🤖 AI Summary
Infrared object detection models suffer from insufficient robustness under cross-modal (RGB→infrared) transfer and distribution shifts. To address this, we propose WiSE-OD, a Weight-space Integration for Robust Object Detection framework that—uniquely—fuses zero-shot and fine-tuned model weights directly in parameter space, without additional training or inference overhead, thereby jointly improving both accuracy and robustness. For systematic evaluation, we introduce two novel image-level corruption benchmarks: LLVIP-C and FLIR-C. Extensive experiments—including out-of-distribution cross-modal evaluation, linear probing, and multi-architecture validation (Faster R-CNN, YOLOv5, DETR)—demonstrate that WiSE-OD significantly enhances robustness against diverse corruptions (e.g., noise, blur, weather artifacts) and domain shifts, while preserving original task accuracy.
📝 Abstract
Object detection (OD) in infrared (IR) imagery is critical for low-light and nighttime applications. However, the scarcity of large-scale IR datasets forces models to rely on weights pre-trained on RGB images. While fine-tuning on IR improves accuracy, it often compromises robustness under distribution shifts due to the inherent modality gap between RGB and IR. To address this, we introduce LLVIP-C and FLIR-C, two cross-modality out-of-distribution (OOD) benchmarks built by applying corruption to standard IR datasets.
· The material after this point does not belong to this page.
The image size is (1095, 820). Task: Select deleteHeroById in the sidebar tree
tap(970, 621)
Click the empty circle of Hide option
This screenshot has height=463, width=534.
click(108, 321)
Additionally, to fully leverage the complementary knowledge from RGB and infrared trained models, we propose WiSE-OD, a weight-space ensembling method with two variants: WiSE-OD$_{ZS}$, which combines RGB zero-shot and IR fine-tuned weights, and WiSE-OD$_{LP}$, which blends zero-shot and linear probing. Evaluated across three RGB-pretrained detectors and two robust baselines, WiSE-OD improves both cross-modality and corruption robustness without any additional training or inference cost.